17 Kasım 2014 Pazartesi

BATI RESMİNE GEÇİŞ VE HALİL PAŞA



Halil Paşa portre alanında, bizde önemli ilk çalışmaları yapanlar arasında yer alır. Ondan önce, Mirat-ı Mühendishane’de birer portre bırakan Hüsnü Yusuf (kendi portresi) ve Ferik İbrahim paşa’dır. (Abdülmecid resmi). İki ressamımızın stil karakterleri “net anlaşılamamıştır”.

Bir hayli portre yapıtı bırakan Halil Paşa, bizde bu alanda “portreci” bir ressam olarak da “nirengi noktası” olur. Ayrıca, kendinden önceki ressamlarımızın rutin ve derinleştirilmemiş bilgilere dayanan çalışmalarının “geçersizliğini” ilk anlayanlardan biridir. Bu nedenle, çalışmalarında yapma bir biçimleme azdır denilebilir.

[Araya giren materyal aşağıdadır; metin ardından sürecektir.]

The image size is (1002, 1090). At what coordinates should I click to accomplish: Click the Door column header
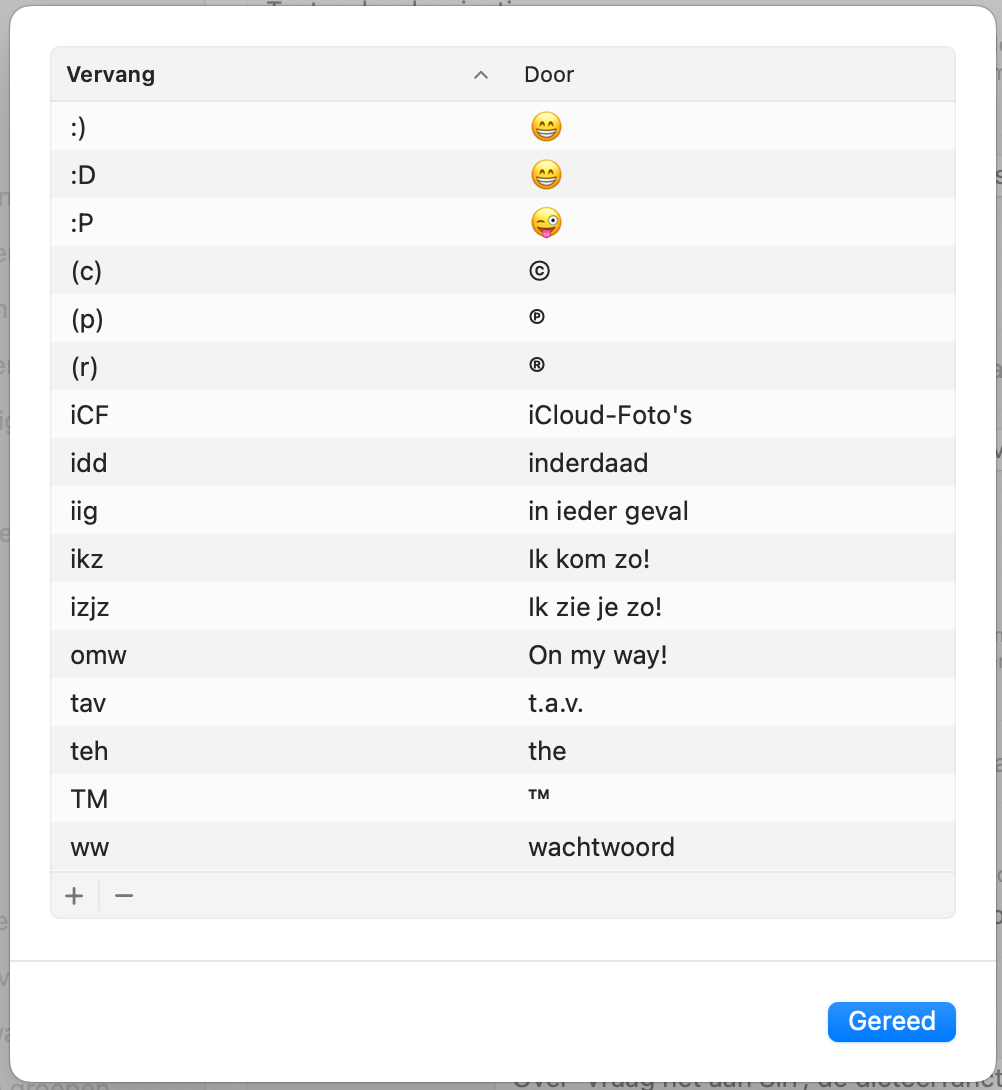coord(549,74)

Klâsisist-akademik biçimlemelerde görülen önce desen, sonra boyama yöntemi de, Paşa’nın yapıtlarında, portreleri dışında yok gibidir.

Ayrıca; desenle fırça yazısının birleşmeye başladığı “ilk çalışmalar” da, bizde onun tarafından yapılmıştır. Halil Paşa, resim sanatımızda yalama ve yapma ilk resim döneminin rutin çalışmalı, itibari renkli,Yıldız Saray Bahçesi manzaralarından ayrılan ve “gerçek ressam” nitelikleri gösteren ilk önemli sanatçımızdır. Onun anlayışı, bizde, Barbizon okulu’nda gözlemlenen kır sevgisi ile, izlenimciliğin “ilk karışımını” verir.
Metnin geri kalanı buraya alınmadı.